Surgery Open Science (Jun 2025)
Dall-E in hand surgery: Exploring the utility of ChatGPT image generation
Abstract
Background: Artificial intelligence (AI) has significantly influenced various medical fields, including plastic surgery. Large language model (LLM) chatbots such as ChatGPT and text-to-image tools like Dall-E and GPT-4o are gaining broader adoption. This study explores the capabilities and limitations of these tools in hand surgery, focusing on their application in patient and medical education. Methods: Utilizing Google Trends data, common search terms were identified and queried on ChatGPT-4.5 and ChatGPT-3.5 from the following categories: “Hand Anatomy”, “Hand Fracture”, “Hand Joint Injury”, “Hand Tumor”, and “Hand Dislocation”. Responses were graded on a 1–5 scale for accuracy and evaluated using the Flesch-Kincaid Grade Level, Patient Education Materials Assessment Tool (PEMAT), and DISCERN instrument. GPT 4o, DALL-E 3, and DALL-E 2 illustrated visual representations of selected ChatGPT responses in each category, which were further evaluated. Results: ChatGPT-4.5 achieved a DISCERN overall score of 3.80 ± 0.23. Its responses averaged 91.67 ± 0.29 for PEMAT understandability and 54.67 ± 0.55 for actionability. Accuracy was 4.47 ± 0.52, with a Flesch-Kincaid Grade Level of 9.26 ± 1.04. ChatGPT-4.5 consistently outperformed ChatGPT-3.5 across all evaluation metrics.
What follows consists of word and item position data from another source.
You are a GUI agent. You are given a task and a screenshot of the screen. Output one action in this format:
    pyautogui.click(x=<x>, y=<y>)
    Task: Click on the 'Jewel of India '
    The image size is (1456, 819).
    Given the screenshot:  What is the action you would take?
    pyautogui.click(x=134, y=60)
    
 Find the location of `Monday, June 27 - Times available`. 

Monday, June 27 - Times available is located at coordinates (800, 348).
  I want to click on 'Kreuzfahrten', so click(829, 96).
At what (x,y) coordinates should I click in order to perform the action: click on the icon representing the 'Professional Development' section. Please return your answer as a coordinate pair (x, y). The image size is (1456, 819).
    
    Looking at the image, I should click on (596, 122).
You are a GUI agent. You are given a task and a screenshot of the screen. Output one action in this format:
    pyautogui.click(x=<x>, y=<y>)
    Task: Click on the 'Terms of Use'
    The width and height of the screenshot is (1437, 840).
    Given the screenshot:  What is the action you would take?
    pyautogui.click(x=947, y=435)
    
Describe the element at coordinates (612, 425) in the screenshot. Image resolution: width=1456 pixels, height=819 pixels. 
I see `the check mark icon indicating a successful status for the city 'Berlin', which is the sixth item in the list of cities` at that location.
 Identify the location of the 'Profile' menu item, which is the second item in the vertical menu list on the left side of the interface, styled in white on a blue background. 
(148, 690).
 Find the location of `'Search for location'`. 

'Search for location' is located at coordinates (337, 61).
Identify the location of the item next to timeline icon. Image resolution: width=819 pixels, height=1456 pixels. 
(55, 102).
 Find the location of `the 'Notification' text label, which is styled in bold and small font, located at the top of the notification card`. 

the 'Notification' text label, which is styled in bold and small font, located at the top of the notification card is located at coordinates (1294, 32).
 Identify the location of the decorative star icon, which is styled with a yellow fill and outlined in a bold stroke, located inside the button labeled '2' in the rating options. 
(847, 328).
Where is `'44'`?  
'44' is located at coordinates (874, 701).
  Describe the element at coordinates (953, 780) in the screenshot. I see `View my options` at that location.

For text-to-image generation, GPT-4o produced more accurate visuals compared to DALL-E 3 and DALL-E 2. Conclusions: This study highlights the strengths and limitations of ChatGPT-4.5 and GPT-4o in hand surgery education. While combining accurate text generation with image creation shows promise, these AI tools still need further refinement before widespread clinical adoption.